» **WHAT YOU SHOULD DO**
From the listing below, copy only the lines running from the line that contains "Identify the click" to the line that contains "One Page 01 (308, 122)", both included.

» **RECORDS FOR THE EXERCISE**

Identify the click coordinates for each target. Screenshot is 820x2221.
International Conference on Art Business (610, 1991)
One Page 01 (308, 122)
...
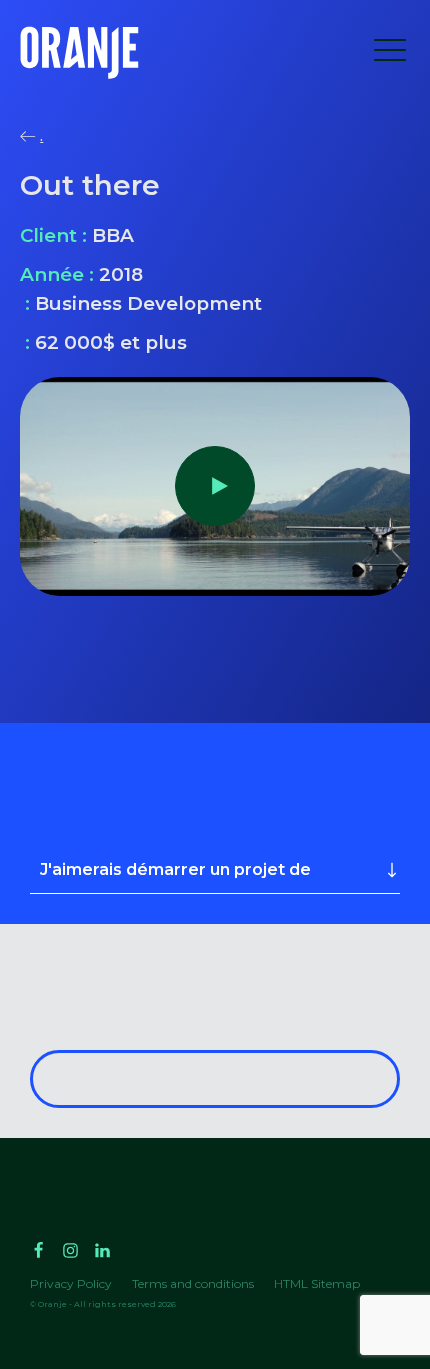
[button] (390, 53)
==
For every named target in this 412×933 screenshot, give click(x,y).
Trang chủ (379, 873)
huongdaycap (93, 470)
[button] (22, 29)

» **SOLUTION FOR THIS TASK**
Identify the click coordinates for each target. Screenshot is 820x2221.
International Conference on Art Business (610, 1991)
One Page 01 (308, 122)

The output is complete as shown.